Commentary: Plagues and prayers

Castel Sant’Angelo with Bronze of Saint Michael

ROME – At the time of the plagues of 590 AD and The Black Plague of 1348 in Rome prayers were the primary remedy. Prayers produced an astonishing sign in the sky that a deadly plague would end. A vision above Emperor Hadrian’s Tomb of Saint Michael the Archangel sheathing his sword signified that the Plague of 590 AD would end.

  For my painting, I used the current large bronze that is atop the building now. The Archangel is in a Roman Soldier’s garb and he is indeed putting away his sword. I painted how I imagined the vision in the sky to look, with shimmering movement, and blood stains in a brilliant sky. Saint Pope Gregory the Great and hundreds of pilgrims processed praying from the Basilica of Saint Mary Major through the streets of Rome toward Saint Peter's Basilica carrying an icon of the Virgin Mary, Holy Mary, Protectress of the Roman People, Santa Maria Solus Populi Romani, believed to have been painted by Saint Luke.

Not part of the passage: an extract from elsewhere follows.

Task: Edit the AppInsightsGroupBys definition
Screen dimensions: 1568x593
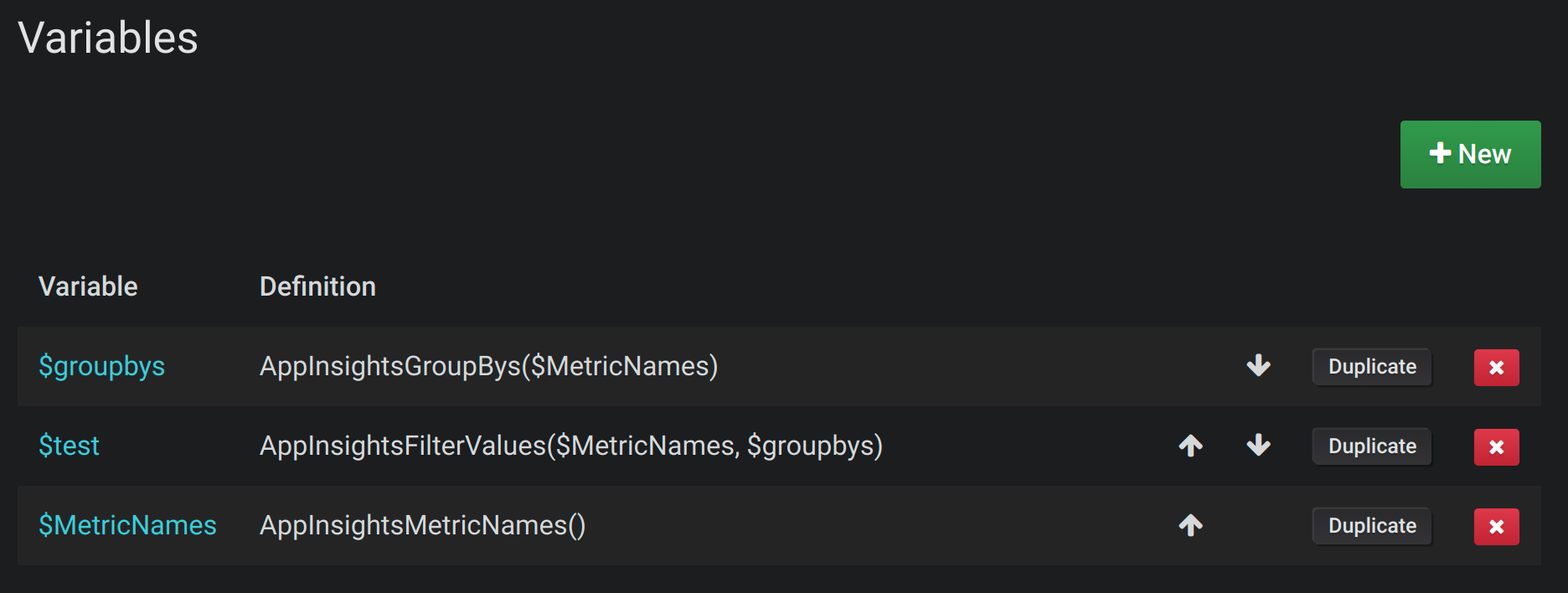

  They saw the vision of Saint Michael dressed in the armour of a Roman soldier returning his bloodied sword to the scabbard. Emperor Hadrian's Tomb has since been called Castel Sant'Angelo. The miraculous vision of the archangel was commemorated by a chapel dedicated to St. Michael built atop the mausoleum and later by a statue of the angel placed above the chapel. Pope Gregory's vision was never forgotten. It was confirmed by a similar miracle marking the end of the Black Death of 1348."

  The first statue of Saint Michael was on top of the castle and is now in a courtyard of the Castle. This is typical of Roman recycling that can combine elements from different eras. In this case the bronze wings were screwed onto the marble sculpture. In like manner, the Emperor’s Tomb was recycled to become a fortress, then a prison, a sanctuary with a secret passageway from the Papal Palaces, and now it is one of the iconic buildings that present the Roman Skyline.

  In Milan, that was devastated by the plague of 1576, Saint Charles Borromeo, then Archbishop, used prayers combined with active heroic charity to combat the plague. Caravaggio biographer, Helen Langdon, presents a moving account of how Saint Charles gave his life to care for the sick. Caravaggio’s grandfather and his father died from the plague in1577.

  Another Caravaggio Biographer, Andrew Graham-Dixon, does not have such a high regard for the saint. He wrote, “Borromeo did not entirely succeed in his efforts to turn Milan into a model Tridentine police state.” 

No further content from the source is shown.